### Page extract
Will is nearly done will all of his pre-transplant testing. We are keeping our testing schedule so Will is ready and waiting when a donor is finally identified.

So far he has had a sedated echo/ EKG, sedated audiogram, and a sedated infant PFT (pulmonary function test). All of his tests have gone well so far! I am definitely an experienced parent when it comes to tests that involve oral sedation. The sedation is relatively light and patients need to be sleepy when the medicine is administered. I've officially determined the amount of time Will needs to be awake prior to receiving the sedation in order for him to fall asleep within 5-10 minutes! This has led to 4:30am wake ups in order for Will to be sleepy for a 7:45am appointment, but it is all worth it!

I wish I had this knowledge when Kate went through her pre-BMT testing as her first sedation experience was a disaster! The hardest part of the sedated tests is that Will has to be NPO in order to be sedated. Will loves food which makes withholding so hard.

Out of all of these tests, the infant PFT is by far the worst (for me). Will has been totally out for all of these tests but the PFT is so traumatizing for the parents. Will was attached to all of these devices, a mask was sealed to his face, and he was trapped inside of a box while air was forced into his lungs to test his lung function. Every time a burst of air was forced in, his body would convulse. It is awful. By far the worst test I have to witness during this process. I am so glad we are done with it.

Today we head back to Texas Children's for a GFR (kidney test), lung x-ray, bone age test, as well as a clinic visit. It is going to be a LONG day but I am so thankful none of these tests are sedated which means Will can eat and drink as much as he wants all day long!

As of now we are proceeding forward with everything related to transplant. Our new goal is a June 2 admission date which would put Will starting chemo on June 3. Obviously we need a donor before we can actually start chemo but we are holding out hope that this International donor is THE one which would allow us to proceed as planned.
######
→ **Required work**:
1 - Explain, using the pre-transplant testing update, why Will is woken at 4:30am before a 7:45am appointment.
2 - List every test that the pre-transplant testing update says Will has already completed.
### Dataset
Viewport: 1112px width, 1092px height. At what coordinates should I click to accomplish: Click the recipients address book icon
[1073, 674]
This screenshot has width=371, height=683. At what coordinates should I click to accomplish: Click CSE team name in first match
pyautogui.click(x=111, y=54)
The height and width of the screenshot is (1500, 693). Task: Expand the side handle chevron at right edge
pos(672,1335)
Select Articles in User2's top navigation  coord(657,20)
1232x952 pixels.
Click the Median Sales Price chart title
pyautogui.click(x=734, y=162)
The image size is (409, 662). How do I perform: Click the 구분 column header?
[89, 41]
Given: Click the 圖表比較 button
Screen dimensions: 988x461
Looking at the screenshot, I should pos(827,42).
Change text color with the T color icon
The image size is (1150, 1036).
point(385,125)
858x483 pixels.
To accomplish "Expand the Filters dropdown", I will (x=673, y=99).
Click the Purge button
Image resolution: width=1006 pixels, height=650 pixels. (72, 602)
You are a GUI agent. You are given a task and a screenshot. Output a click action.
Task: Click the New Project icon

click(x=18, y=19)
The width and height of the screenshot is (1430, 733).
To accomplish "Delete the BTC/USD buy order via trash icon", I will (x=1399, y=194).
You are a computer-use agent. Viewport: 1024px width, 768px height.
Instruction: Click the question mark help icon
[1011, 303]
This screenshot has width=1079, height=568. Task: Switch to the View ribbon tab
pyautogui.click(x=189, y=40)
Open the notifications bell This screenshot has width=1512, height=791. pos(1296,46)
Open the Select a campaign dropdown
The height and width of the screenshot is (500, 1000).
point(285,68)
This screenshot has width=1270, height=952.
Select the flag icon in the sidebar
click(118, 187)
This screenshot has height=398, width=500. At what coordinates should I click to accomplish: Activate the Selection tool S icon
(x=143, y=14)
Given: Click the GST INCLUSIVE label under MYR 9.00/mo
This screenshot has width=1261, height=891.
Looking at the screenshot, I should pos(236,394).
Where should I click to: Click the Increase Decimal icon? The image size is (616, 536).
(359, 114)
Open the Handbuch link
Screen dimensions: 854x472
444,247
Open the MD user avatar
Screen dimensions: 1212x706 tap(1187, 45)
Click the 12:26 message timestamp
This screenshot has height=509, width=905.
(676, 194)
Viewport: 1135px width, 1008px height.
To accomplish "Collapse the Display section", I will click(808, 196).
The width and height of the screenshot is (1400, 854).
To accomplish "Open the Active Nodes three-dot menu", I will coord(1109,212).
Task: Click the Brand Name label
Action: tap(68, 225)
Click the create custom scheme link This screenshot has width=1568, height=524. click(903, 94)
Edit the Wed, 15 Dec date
######
→ **Answers to the exercise**:
1 - The oral sedation is relatively light, so a patient must already be sleepy when the medicine is given. Waking Will at 4:30am makes him sleepy by the 7:45am appointment, so he falls asleep within 5-10 minutes of receiving the sedation.

2 -
- Sedated echo/EKG
- Sedated audiogram
- Sedated infant PFT (pulmonary function test)